A constituição brasileira reforça a ideia de que o cidadão tem deveres e direitos. São tipos de atividades que devem ser exercidas de forma permanente.
A cidadania pode ser exercida nas esferas jurídicas e política. Desse modo, o sistema jurídico pátrio criou instrumentos jurídicos e políticos para participação do cidadão nos assuntos do estado. Está surgindo no brasil, a cada dia, uma consciência por parte de cada cidadão, de seus direitos, de suas responsabilidades. Começa a surgir uma ação coletiva, porque o povo esta cansado de ver a inércia, a impunidade, o não fazer nada, o cruzar os braços, e esperar que o governo faça. O sucesso de uma nação depende não apenas da economia ou da política, mas da mentalidade do seu povo. O atraso do cidadão brasileiro referente á cidadania e ao controle social, com relação aos países mais desenvolvidos, deriva-se de alguns fatores, tais como:
1) o cidadão brasileiro precisa sentir-se, de fato, dono do país, do seu Estado, cidade, bairro e rua. E não apenas de sua casa;
2) deve tomar a iniciativa, e não esperar tanto do governo;
3) apostar na produção e transmissão do conhecimento como alavanca vital de desenvolvimento e democracia.

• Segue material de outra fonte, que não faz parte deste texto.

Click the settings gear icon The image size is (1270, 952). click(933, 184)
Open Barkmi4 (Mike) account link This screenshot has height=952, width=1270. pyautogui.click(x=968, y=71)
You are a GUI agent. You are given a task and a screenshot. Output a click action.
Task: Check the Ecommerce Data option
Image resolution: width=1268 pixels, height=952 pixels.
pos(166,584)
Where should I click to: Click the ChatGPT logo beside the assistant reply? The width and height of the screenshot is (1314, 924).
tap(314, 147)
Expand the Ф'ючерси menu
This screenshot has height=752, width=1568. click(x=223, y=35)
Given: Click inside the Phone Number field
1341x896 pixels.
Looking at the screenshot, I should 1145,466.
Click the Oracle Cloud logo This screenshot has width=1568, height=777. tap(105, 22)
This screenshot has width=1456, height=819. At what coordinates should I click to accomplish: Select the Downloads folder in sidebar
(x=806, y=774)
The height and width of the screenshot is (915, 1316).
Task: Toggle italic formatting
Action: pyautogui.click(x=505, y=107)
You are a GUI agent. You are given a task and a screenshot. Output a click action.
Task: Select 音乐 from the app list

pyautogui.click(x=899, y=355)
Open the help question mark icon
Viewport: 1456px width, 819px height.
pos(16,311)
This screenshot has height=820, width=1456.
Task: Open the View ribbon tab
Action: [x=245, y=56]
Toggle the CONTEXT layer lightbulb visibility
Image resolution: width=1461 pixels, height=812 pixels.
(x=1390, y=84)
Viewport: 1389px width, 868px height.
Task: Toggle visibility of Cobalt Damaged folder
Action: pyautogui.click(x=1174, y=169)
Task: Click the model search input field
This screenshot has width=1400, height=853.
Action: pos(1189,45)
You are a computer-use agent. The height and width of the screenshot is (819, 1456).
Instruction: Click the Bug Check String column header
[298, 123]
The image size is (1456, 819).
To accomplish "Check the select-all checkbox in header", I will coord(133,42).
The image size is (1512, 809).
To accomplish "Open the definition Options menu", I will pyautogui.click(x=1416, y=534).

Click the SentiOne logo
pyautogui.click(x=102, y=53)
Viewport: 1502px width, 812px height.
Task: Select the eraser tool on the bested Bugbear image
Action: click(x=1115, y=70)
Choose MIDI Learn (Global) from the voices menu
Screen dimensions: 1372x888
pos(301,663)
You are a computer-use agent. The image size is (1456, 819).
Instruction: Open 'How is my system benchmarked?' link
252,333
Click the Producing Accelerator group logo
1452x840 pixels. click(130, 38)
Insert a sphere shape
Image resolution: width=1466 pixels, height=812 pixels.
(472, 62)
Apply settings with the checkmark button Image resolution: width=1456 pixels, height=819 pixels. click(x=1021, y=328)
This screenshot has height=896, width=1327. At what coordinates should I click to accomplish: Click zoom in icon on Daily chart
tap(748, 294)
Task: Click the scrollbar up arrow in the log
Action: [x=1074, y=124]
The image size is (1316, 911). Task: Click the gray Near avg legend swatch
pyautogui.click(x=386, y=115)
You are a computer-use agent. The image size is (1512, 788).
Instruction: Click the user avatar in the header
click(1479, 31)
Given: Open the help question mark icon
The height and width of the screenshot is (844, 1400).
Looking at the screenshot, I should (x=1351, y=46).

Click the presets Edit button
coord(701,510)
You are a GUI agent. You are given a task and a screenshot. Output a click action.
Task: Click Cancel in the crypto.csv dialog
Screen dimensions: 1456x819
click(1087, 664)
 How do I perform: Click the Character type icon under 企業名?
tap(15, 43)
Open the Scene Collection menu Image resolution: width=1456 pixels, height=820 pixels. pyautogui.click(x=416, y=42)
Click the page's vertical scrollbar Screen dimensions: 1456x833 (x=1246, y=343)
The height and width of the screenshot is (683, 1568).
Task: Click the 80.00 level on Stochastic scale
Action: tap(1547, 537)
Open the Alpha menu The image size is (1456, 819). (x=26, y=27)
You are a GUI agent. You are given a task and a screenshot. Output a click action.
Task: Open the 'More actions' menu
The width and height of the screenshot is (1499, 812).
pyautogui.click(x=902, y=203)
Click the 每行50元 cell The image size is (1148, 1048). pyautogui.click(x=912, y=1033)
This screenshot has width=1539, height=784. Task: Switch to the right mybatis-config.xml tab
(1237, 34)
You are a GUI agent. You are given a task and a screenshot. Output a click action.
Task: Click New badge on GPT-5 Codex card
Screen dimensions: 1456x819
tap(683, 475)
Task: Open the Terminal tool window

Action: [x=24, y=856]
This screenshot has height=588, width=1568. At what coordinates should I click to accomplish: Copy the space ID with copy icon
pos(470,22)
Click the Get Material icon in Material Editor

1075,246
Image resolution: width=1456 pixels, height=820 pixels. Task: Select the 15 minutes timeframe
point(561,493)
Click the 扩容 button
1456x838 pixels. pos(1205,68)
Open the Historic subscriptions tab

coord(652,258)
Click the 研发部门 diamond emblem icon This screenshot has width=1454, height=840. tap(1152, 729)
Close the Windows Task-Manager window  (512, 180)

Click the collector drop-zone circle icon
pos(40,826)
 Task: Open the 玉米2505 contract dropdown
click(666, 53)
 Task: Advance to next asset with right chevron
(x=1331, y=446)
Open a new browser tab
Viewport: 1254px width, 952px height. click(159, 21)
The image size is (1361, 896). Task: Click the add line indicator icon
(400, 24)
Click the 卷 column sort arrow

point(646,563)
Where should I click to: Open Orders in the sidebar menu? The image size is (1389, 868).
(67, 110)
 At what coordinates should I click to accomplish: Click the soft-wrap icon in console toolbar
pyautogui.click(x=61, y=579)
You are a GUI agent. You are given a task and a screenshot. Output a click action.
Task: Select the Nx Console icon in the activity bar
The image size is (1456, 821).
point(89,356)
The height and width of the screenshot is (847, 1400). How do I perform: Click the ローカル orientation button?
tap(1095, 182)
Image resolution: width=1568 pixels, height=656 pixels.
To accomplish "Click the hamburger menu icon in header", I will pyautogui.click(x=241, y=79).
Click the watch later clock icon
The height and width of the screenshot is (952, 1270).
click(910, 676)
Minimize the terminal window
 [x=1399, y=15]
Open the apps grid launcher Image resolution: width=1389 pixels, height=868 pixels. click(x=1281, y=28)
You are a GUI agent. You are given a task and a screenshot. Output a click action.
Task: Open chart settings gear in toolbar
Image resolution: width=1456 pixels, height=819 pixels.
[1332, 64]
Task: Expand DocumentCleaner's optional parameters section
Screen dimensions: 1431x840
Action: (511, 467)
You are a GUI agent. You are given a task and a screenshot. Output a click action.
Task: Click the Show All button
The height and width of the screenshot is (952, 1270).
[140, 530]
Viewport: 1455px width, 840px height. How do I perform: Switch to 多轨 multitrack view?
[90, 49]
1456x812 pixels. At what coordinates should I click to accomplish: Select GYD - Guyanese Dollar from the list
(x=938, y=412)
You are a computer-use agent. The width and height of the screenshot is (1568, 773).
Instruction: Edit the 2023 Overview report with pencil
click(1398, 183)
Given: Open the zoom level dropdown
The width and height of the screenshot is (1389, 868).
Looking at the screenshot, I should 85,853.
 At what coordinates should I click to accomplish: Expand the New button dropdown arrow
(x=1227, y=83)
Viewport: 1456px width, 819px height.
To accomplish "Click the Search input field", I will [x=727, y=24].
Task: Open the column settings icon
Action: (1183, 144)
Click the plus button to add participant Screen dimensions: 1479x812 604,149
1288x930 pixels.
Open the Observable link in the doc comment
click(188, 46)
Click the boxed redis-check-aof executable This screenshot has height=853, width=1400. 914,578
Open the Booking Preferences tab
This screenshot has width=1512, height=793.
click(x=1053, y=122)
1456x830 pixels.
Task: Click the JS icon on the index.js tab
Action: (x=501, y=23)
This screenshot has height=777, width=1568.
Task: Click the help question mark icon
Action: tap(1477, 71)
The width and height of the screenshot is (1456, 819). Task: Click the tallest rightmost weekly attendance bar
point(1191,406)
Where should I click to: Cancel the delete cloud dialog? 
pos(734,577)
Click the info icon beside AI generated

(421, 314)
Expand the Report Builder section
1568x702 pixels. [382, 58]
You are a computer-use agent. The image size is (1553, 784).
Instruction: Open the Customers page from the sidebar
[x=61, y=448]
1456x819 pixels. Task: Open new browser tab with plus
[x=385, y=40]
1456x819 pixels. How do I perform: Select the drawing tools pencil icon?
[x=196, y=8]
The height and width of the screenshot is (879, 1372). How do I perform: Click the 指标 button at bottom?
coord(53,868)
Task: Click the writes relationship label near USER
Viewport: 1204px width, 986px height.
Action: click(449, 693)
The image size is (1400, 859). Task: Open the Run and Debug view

É importante que cada pessoa se atreva a fortalecer seu senso de responsabilidade, assumindo sua cota, positiva ou negativa, nos acontecimentos. Por menor que seja a fração que cada um de nós representa na cultura social, isso não enfraquece nossa responsabilidade. Cada um de nós se torna a pessoa que decide ser, e tudo que fazemos socialmente retorna um dia para que desfrutemos as consequências do nossos próprios atos.
Quanto maior a parceria entre as sociedades e o poder público, mais rápida a passagem da crise para a possibilidade.